“Se os companheiros de Rômulo raptaram mulheres, foi porque quiseram assegurar a Roma uma duração maior do que a sua própria vida: a violência pode fundar cidades, a energia e a coragem guerreira tornam-nas prósperas, mas só o amor pode torná-las imortais.” (Pierre Grimal, O amor em Roma)
O ano de 2018 foi recebido no Teatro Nacional São João com a mais recente produção de ópera do Teatro Nacional de São Carlos: The Rape of Lucretia, de Benjamin Britten (1913-1976), compositor que no pós-guerra ousou renovar os cânones operáticos e entre cujos feitos se conta a reabilitação da tradição da ópera de câmara que havia sido uma das glórias do Barroco britânico.
Escrita após o retumbante êxito de Peter Grimes, The Rape of Lucretia (1946) é a primeira dessas óperas de câmara de Britten, cujo libreto de Ronald Duncan se inspira no texto dramático do dramaturgo francês contemporâneo André Obey, mas também no célebre poema narrativo de Shakespeare.

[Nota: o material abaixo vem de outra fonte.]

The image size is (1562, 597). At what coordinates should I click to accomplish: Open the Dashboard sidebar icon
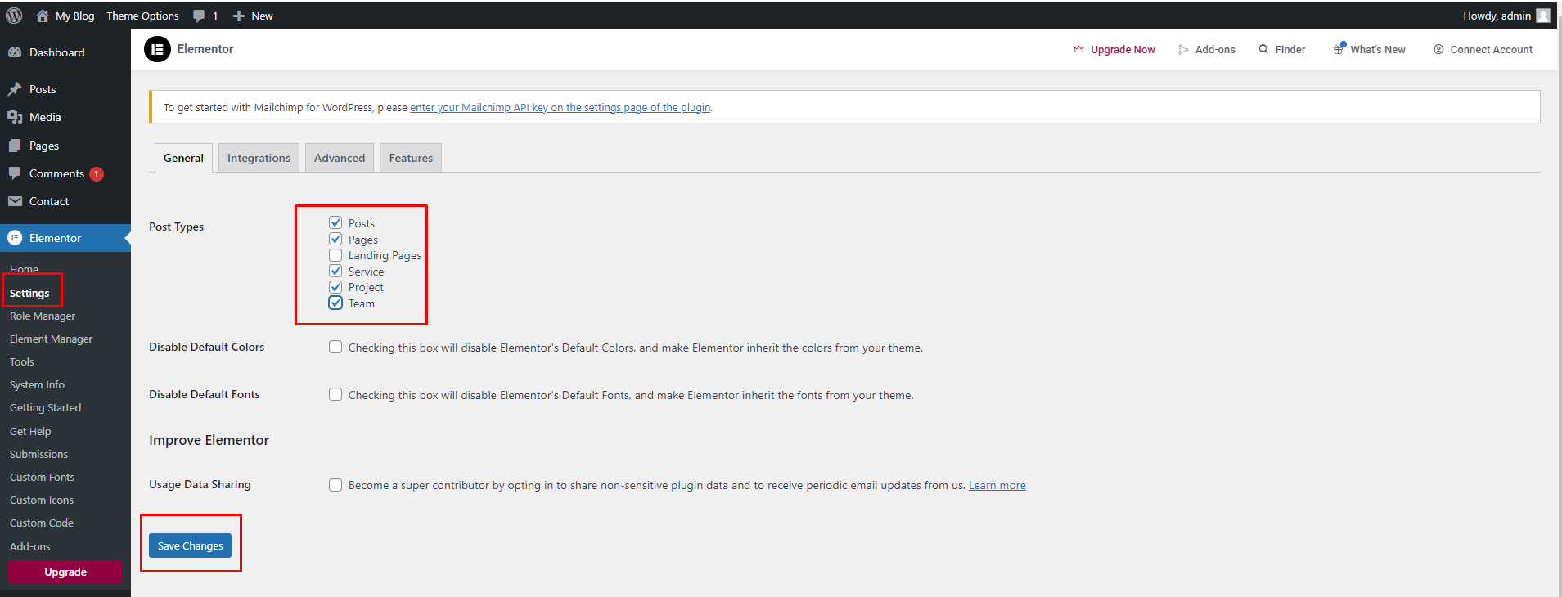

Duas personagens – um coro feminino, outro masculino – comentam a ação numa perspetiva cristã, introduzindo-nos na narrativa sobre a castidade de Lucrécia, violada por Tarquínio, o filho do tirano que governa a Roma pagã. Ao suicídio de Lucrécia segue-se a vingança de Colatino, um dos artífices da revolta popular que culminaria no fim do poder etrusco e no estabelecimento da res publica romana.
Com direção musical de João Paulo Santos e encenação de Luís Miguel Cintra, este espetáculo traz de volta não apenas a ópera ao TNSJ, mas também um compositor que dialoga com as mais altas tradições operáticas, introduzindo-lhes sinais de uma profunda originalidade.” (do programa do TNSJ).
Tito Lívio, historiador romano, relata que Sexto Tarquínio, filho do rei Tarquínio, o Soberbo, “encontrava-se no acampamento militar com outros jovens nobres e discutiam sobre as virtudes das esposas que tinham deixado em casa . Decidiram voltar à cidade e espioná-las para saber qual era a mais virtuosa então. A esposa do príncipe se encontrava em casa dando uma festa com as amigas.
Somente a esposa de Lúcio Tarquínio Colatino, Lucrécia, encontrava-se sozinha em casa fiando a lã entre suas servas. Na visão dos romanos dos primeiros tempos, muito conservadores, a esposa ideal era a dona de casa e mãe exemplar. Sexto Tarquínio, invejoso e vingativo, decide então violar a jovem Lucrécia à força. Ela envia mensagens ao pai e ao marido depois do ocorrido e conta-lhes a história de sua desonra.
Desesperada, ela suicida-se enfiando uma faca no próprio coração. O povo romano, indignado com esta violência, depôs o rei ,criando a República. A violação de Lucrécia não foi a causa acidental para a expulsão dos reis, mas esta ocorreu na verdade por causa de um poder monárquico sem limites, que fazia com que os reis se sentissem acima das leis , e o que cada um tem mais de sagrado, o amor da sua mulher e a santidade do lar. Mas a história de Lucrécia tem um significado.
A jovem, símbolo da fidelidade conjugal, recusa a ouvir a voz do pai e do marido, que desculpam o que ela chama de “sua falta”. O seu corpo fora desonrado, o seu sangue, manchado .Para a visão dos romanos, este corpo deveria perecer, ainda que a alma fosse pura. Lucrécia se torna a partir de então, pela honra de sua pudicícia, o ideal máximo de virtude feminina em Roma.”
O Poema de Shakespeare, (1594) nos lembra, Rafael António Blanco, “ detém o efeito desejado de aumentar a reputação de Shakespeare na poesia elegante; ele foi reimpresso cinco vezes durante sua vida e frequentemente foi admirado por seus contemporâneos.
Vênus e Adônis foi, de fato, mais popular ainda (chegou a ser reimpresso nove vezes durante a vida de Shakespeare), mas ninguém nos dias de Shakespeare parecia ter considerado Lucrécia como qualquer outra coisa do que uma obra nobre.”